> **Task brief**: Which lines of the entries hold the string "computer"? Copy each one.

> **Records shown**:

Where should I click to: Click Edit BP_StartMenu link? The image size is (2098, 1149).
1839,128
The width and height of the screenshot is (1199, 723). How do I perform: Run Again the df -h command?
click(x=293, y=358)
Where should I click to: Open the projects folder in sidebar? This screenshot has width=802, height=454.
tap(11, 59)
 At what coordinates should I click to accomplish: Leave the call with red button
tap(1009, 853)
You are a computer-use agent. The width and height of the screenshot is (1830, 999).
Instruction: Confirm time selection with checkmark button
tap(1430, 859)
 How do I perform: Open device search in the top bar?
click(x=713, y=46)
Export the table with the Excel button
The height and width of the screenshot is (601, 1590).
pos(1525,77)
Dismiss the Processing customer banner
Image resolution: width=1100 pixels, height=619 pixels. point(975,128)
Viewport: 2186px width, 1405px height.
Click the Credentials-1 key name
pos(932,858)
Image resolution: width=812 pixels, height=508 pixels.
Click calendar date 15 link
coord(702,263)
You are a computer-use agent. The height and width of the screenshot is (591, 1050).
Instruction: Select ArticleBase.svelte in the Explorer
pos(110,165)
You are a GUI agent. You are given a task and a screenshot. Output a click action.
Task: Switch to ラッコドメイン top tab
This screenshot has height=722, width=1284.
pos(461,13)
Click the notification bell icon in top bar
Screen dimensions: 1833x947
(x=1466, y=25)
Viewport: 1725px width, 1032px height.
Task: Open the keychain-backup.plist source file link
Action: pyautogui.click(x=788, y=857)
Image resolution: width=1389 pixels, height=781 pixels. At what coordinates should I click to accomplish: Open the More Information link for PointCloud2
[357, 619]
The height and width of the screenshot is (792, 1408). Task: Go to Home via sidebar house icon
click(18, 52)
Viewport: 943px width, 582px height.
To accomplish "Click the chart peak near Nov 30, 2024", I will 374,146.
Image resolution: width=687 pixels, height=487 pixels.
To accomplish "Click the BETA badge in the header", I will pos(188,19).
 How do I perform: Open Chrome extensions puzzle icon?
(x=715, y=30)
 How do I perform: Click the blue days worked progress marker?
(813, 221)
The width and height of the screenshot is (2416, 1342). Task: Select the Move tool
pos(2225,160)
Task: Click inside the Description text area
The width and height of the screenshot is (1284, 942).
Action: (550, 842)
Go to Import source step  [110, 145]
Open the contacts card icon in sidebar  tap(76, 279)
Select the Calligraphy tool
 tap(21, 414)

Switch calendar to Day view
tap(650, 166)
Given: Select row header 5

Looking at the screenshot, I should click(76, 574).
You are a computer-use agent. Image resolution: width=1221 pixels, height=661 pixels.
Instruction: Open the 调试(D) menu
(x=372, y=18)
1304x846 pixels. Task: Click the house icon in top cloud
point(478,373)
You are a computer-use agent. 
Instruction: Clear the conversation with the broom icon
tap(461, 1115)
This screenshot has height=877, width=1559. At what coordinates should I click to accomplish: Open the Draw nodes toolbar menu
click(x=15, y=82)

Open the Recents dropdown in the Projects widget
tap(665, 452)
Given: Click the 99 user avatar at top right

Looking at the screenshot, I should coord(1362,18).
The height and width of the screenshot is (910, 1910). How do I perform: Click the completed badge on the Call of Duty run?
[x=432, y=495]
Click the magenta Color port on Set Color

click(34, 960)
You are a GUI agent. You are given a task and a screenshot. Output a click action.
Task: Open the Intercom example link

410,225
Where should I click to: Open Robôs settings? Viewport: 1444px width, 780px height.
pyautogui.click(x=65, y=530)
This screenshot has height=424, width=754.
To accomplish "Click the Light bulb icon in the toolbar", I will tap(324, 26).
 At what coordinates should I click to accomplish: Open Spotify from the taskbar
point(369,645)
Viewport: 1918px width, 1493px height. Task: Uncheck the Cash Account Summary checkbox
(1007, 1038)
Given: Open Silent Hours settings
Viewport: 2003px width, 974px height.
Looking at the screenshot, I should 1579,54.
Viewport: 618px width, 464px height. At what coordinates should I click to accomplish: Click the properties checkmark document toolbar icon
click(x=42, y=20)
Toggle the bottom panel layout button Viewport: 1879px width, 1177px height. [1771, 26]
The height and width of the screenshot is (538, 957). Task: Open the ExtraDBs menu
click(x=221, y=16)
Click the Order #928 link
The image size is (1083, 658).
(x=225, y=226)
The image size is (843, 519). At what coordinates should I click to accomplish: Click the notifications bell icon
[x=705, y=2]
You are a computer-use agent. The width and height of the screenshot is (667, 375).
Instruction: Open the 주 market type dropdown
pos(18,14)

> **Result of the task**:
You are a computer-use agent. The width and height of the screenshot is (1830, 999).
You are a computer-use agent. The height and width of the screenshot is (591, 1050).
You are a computer-use agent. Image resolution: width=1221 pixels, height=661 pixels.
You are a computer-use agent. 
You are a computer-use agent. The width and height of the screenshot is (667, 375).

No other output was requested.